Anyone who knows me well knows that I LOVE LOVE LOVE LOVE Joan Didion. I mean, I've read 'Slouching Towards Bethlehem,' 'A Book of Common Prayer,' 'Democracy,' 'Salvador,' 'Play It As It Lays,' 'The White Album,' 'The Year of Magical Thinking,' 'Political Fictions' and now 'South and West,' which was given to me as a birthday present by a dear friend. So when it comes to Joan Didion, I'm like:
'South and West,' published this year, is not Joan Didion's best, however. The book is cobbled together mostly from notes she took during a 1970 road trip through the deep south for a magazine piece that never came off. Even just writing notes, Joan Didion is still
or me, or just about any writer in the game. Her trip begins in New Orleans and from there meanders through Mississippi, Alabama and back. She records what she sees and hears in small towns — chatting with folks, hanging out around swimming pools, asking for directions — with aloof detachment. At times, though, her disdain comes through. For example: "It occurred to me almost constantly in the South that had I lived there I would have been an eccentric and full of anger, and I wondered what form the anger would have taken. Would I have taken up causes, or would I have simply knifed somebody?" This is just one of the several lines I underlined (it is a very underline-able book) that reveals the central premise: The South is a place that's trapped in its past, whereas the West is a place that has none. Here's another example: "The time warp: The Civil War was yesterday, but 1960 is spoken of as if it were three hundred years ago." And the question behind that premise is, how did we get here:
The book somewhat answers that, but with nothing we didn't already know. It basically says that southerners are still upset about the Civil War (see, more recently, the Confederate monuments issue in New Orleans), they feel that northern liberal elites think they're stupid, and they don't think political graft is that big of a deal. Also, the book confirms that there's a lot of racism lingering there. But still, these insights, while not new, are delivered in a way that's clear and punchy. On the downside, however, the book feels like a play by a publisher to cash in on the name of a popular author and the disdain toward a president by most people who still read books. I can almost hear the meeting.

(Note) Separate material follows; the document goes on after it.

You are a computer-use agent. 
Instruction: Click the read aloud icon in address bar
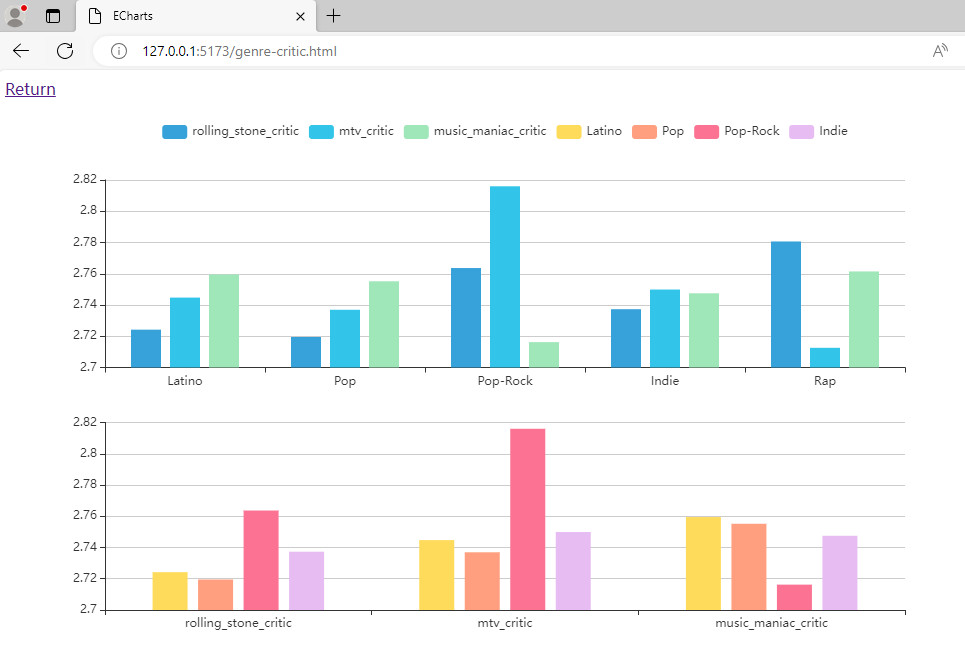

KNOPF: We need to get something out there about these Trump people. What do we have? Joan?
JOAN: Well, I have these old notebooks about rednecks...

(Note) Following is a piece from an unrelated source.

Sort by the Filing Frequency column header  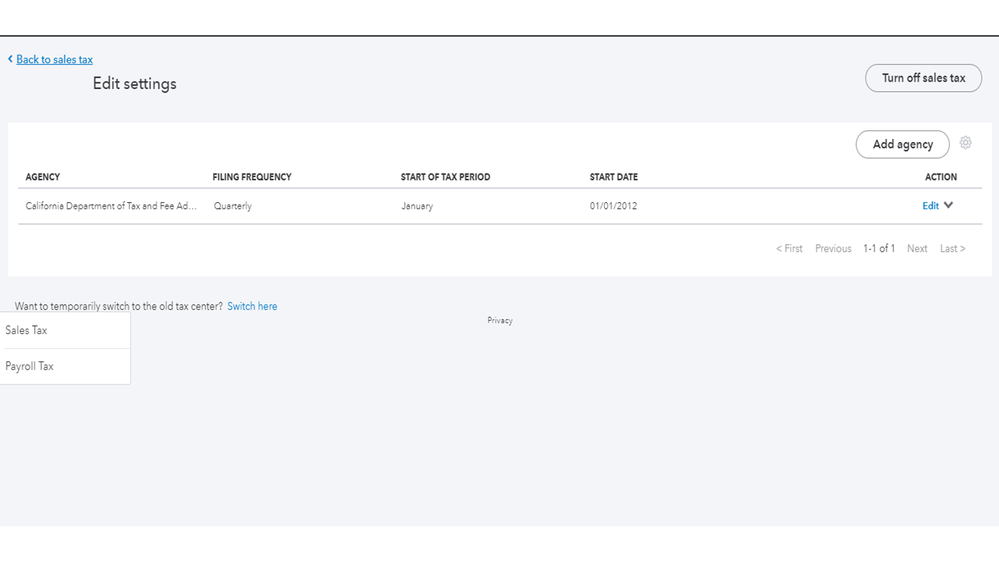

Still, reading Joan Didion is never a bad experience, and I enjoyed this book. The notes come from a time when she was at the height of her powers, so fans and newcomers will enjoy it. 'South and West' also pulls the curtain back somewhat on her writing process. That was a real treat. Any budding writer or journalist should read it for that insight alone.
'South and West' by Joan Didion was published by Alfred A. Knopf in 2017. 126 pages.
What's next? In the coming weeks I'll review 'The Moor's Account' by Laila Lalami and 'The Luminaries' by Eleanor Catton, among others.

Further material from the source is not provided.